On 3/11/2019 1:34 PM, Greg Wooledge wrote:
> It's not documented so much as blatantly obvious by looking at how it's
> implemented.
    Undocumented features are subject to change at will.  Those are called
'internals'.  How they are implemented is not necessarily pertinent to
what documented features will be supported.  I've never seen
a project guarantee their internal implementation of something that
has some sort of external spec or requirements.
> wooledg:~$ export -f title
> wooledg:~$ env | grep -A2 title
> BASH_FUNC_title%%=() {  local IFS=' ';
>  printf '\e]2;%s\a' "$*"
> }
> There's nowhere in that variable to store metadata such as original source
> file or line number.  You'd need a second variable at the very least.
    The 2nd variable is what I suggested:

  To minimize impact, I'd probably store all of them in 1 place so I can
  do text compression and encode in some storeable format -- at worse BASE64.

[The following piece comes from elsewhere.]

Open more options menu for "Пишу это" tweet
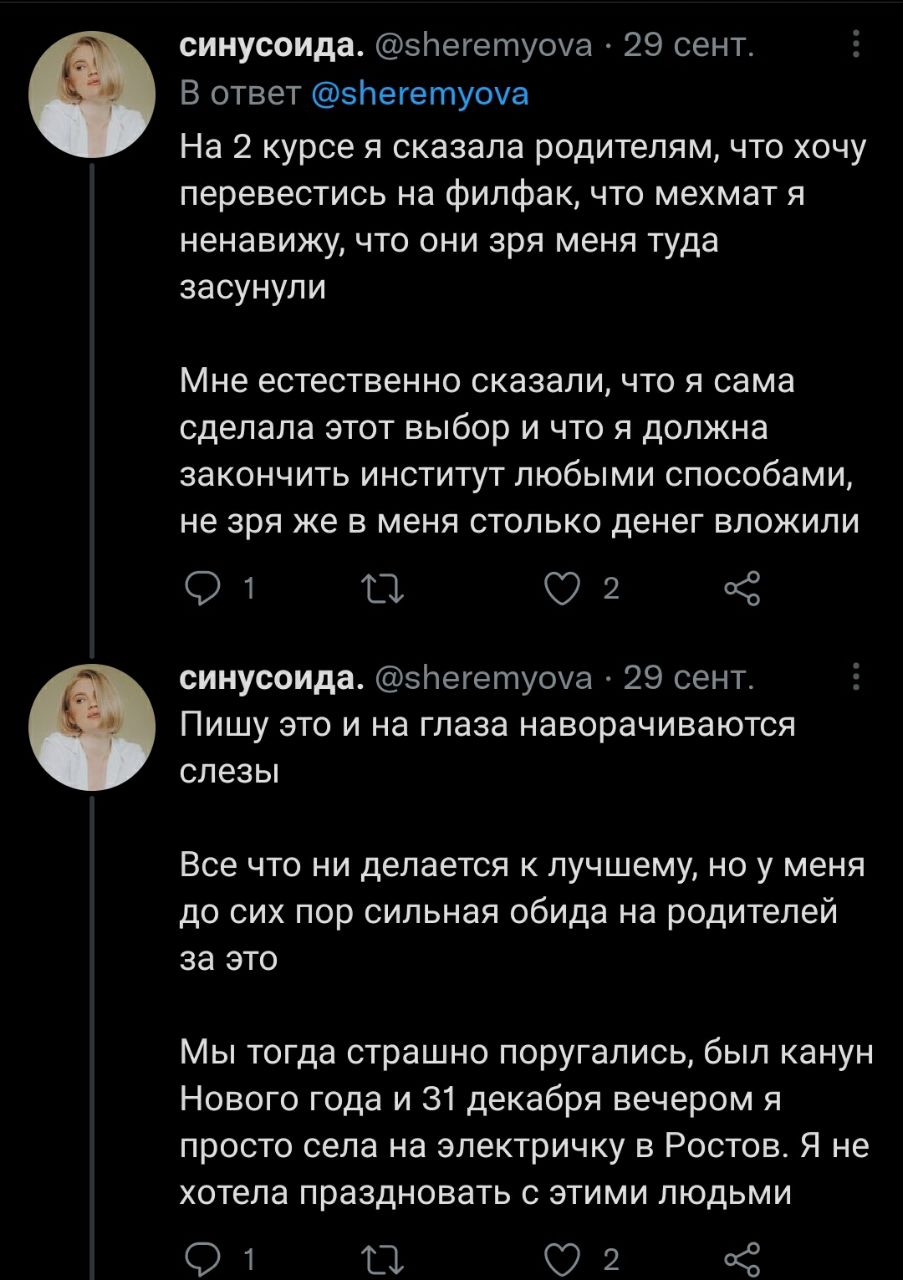 point(856,679)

> It would require a modification of the function export/import code, and
> this would break compatibility *again* (just like the shellshock patches
> did when they changed the implementation).
Nope.  If it is separate, and if it is only enabled upon an option. then
child instances would not change their behavior (in this case, by
displaying filename+line for funcs with -F) unless the debug block was
written out by BASH and the child bash was able to read it and process
the information.  If the information is not there or corrupted/unreadable,
the child just ignores it as random stuff set in the environment (by

How would that break compatibility?  Compatibility was broken for show.  The
real bug was bash reading past the end of the function foo(){;} BADCODE
-- at
least according to the recent writeup I read, but users can still
insert arbitrary functions into the environment and compatibility need
not have
been broken.  For that matter a child bash could have been configurable with
some option to read the old format functions as well as the new or only
the new.

Compatibility breakage was purely optional, but such is the case
when outside people start running around yelling about "the sky", er,
is falling!".  Rational-thought exits as the project is held up in the light
for examination, scrutiny and often, ridicule. 

Have seen that happen on more than one other project and the over-reaction
generally results in more long term damage than a simple fix of the problem.

In this case, the exploit would have required them to have physical
access to
my in-memory cache.  Not impossible -- but improbable.  If they do have
such access, a bash exploit is likely the least of my worries.